→ Given passage:
# iTunes Constant Freezing



## cgm707 (Aug 5, 2000)

My music files are all on my external drive. I completely uninstalled iTunes (all iTunes files per directions), reinstalled a version 9 of iTunes, and directed iTunes to incorporate my music files. The music shows up in iTunes, but I cannot do anything in iTunes as the spinning ball always appears. All I can do is Force Quit. I have a Macbook (Lion).

Help! Thank you.


----------



## Headrush (Feb 9, 2005)

Which directions?

When you started iTunes 9 did you create a new library file or did it detect an old version?

Do you have iTunes set to manage your Library? (copy and sort)

Does activity monitor show iTunes is using cpu usage when it appears frozen?
Is there any activity shown on external HD light?


----------



## cgm707 (Aug 5, 2000)

Instructions about deleting all iTunes files in the Library directory and uninstalling via Applications.

I created a new library, because I have all my music on the external.

iTunes freezes and there's no activity shown on the external or in activity monitor.

→ Directive A:
Reproduce the listing exactly, from the line with "Impfung (21, 165)" up to and including the last line of the listing.

→ Working data:
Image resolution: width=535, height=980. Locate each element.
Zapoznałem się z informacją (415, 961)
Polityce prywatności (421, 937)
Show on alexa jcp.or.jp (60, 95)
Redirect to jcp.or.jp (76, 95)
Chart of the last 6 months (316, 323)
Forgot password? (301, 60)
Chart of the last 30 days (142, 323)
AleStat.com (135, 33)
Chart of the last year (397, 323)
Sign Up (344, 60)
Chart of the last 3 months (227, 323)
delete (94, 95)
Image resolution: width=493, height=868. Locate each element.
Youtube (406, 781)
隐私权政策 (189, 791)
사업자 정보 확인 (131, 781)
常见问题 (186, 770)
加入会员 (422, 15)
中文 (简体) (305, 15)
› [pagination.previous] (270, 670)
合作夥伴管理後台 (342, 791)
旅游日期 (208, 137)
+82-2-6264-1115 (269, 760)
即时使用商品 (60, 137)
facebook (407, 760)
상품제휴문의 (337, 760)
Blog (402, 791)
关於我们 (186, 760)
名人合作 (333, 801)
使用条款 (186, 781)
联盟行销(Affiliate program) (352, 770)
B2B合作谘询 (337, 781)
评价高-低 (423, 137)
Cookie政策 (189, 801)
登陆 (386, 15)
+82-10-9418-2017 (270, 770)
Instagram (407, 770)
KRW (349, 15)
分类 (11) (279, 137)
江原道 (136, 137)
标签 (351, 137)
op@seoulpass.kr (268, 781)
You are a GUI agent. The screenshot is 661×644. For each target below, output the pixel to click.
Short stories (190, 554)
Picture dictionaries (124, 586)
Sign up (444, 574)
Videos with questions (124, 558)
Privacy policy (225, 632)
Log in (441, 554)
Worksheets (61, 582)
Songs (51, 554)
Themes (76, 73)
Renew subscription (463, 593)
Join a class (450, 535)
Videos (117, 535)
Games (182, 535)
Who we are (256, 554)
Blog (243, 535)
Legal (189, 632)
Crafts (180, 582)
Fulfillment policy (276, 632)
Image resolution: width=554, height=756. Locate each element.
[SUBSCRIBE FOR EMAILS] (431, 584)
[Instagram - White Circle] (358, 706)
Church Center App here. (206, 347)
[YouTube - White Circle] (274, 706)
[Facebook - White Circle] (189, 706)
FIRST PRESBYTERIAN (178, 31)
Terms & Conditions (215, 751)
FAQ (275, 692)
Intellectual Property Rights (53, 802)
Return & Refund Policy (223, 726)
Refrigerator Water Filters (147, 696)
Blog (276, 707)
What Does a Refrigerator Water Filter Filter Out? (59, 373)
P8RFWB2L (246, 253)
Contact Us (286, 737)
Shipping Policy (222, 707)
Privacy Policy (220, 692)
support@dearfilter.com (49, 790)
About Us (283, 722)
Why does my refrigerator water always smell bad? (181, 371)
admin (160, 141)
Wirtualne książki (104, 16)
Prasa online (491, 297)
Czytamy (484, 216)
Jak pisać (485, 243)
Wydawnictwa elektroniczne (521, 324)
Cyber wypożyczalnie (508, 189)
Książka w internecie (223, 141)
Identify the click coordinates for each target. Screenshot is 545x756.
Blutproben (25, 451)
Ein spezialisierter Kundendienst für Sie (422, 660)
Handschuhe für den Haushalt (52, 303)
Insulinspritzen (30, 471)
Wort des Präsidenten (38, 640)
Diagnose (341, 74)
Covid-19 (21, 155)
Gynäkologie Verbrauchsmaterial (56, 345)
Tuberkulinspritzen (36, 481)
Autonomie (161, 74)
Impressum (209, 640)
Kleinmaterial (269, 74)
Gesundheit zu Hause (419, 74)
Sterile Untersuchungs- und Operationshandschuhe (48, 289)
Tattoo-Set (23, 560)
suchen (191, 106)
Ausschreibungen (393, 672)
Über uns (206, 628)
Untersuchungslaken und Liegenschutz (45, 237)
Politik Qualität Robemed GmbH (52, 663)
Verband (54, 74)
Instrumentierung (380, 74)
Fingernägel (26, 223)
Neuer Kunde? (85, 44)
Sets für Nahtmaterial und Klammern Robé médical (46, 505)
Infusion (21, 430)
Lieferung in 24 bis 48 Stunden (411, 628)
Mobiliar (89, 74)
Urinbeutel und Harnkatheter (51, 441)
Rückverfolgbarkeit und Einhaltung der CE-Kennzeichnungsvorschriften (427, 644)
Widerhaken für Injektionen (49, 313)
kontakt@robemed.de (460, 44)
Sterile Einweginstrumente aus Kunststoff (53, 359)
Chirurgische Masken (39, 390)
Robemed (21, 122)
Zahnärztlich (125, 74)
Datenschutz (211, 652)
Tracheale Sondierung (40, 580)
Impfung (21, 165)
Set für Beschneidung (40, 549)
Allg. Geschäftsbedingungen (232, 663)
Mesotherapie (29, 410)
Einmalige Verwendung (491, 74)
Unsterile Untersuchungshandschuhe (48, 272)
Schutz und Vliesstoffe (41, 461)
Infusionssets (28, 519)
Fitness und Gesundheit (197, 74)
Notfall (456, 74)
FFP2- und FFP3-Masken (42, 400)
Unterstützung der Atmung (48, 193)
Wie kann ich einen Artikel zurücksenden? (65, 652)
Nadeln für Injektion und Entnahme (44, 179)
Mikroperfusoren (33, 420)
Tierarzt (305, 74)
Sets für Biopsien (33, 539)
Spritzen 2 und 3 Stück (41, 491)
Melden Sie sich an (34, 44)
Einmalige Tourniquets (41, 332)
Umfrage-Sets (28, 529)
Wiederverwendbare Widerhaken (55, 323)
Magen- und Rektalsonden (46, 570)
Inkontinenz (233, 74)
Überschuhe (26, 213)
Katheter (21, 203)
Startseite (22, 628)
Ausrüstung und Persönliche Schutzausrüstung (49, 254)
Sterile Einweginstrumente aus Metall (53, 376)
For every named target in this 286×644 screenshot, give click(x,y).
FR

→ Directive B:
Write out the passage of the iTunes freezing thread exactly, from "When you started" up to and including "(copy and sort)".

→ Written response A:
Impfung (21, 165)
Set für Beschneidung (40, 549)
Allg. Geschäftsbedingungen (232, 663)
Mesotherapie (29, 410)
Einmalige Verwendung (491, 74)
Unsterile Untersuchungshandschuhe (48, 272)
Schutz und Vliesstoffe (41, 461)
Infusionssets (28, 519)
Fitness und Gesundheit (197, 74)
Notfall (456, 74)
FFP2- und FFP3-Masken (42, 400)
Unterstützung der Atmung (48, 193)
Wie kann ich einen Artikel zurücksenden? (65, 652)
Nadeln für Injektion und Entnahme (44, 179)
Mikroperfusoren (33, 420)
Tierarzt (305, 74)
Sets für Biopsien (33, 539)
Spritzen 2 und 3 Stück (41, 491)
Melden Sie sich an (34, 44)
Einmalige Tourniquets (41, 332)
Umfrage-Sets (28, 529)
Wiederverwendbare Widerhaken (55, 323)
Magen- und Rektalsonden (46, 570)
Inkontinenz (233, 74)
Überschuhe (26, 213)
Katheter (21, 203)
Startseite (22, 628)
Ausrüstung und Persönliche Schutzausrüstung (49, 254)
Sterile Einweginstrumente aus Metall (53, 376)
For every named target in this 286×644 screenshot, give click(x,y).
FR

→ Written response B:
When you started iTunes 9 did you create a new library file or did it detect an old version?

Do you have iTunes set to manage your Library? (copy and sort)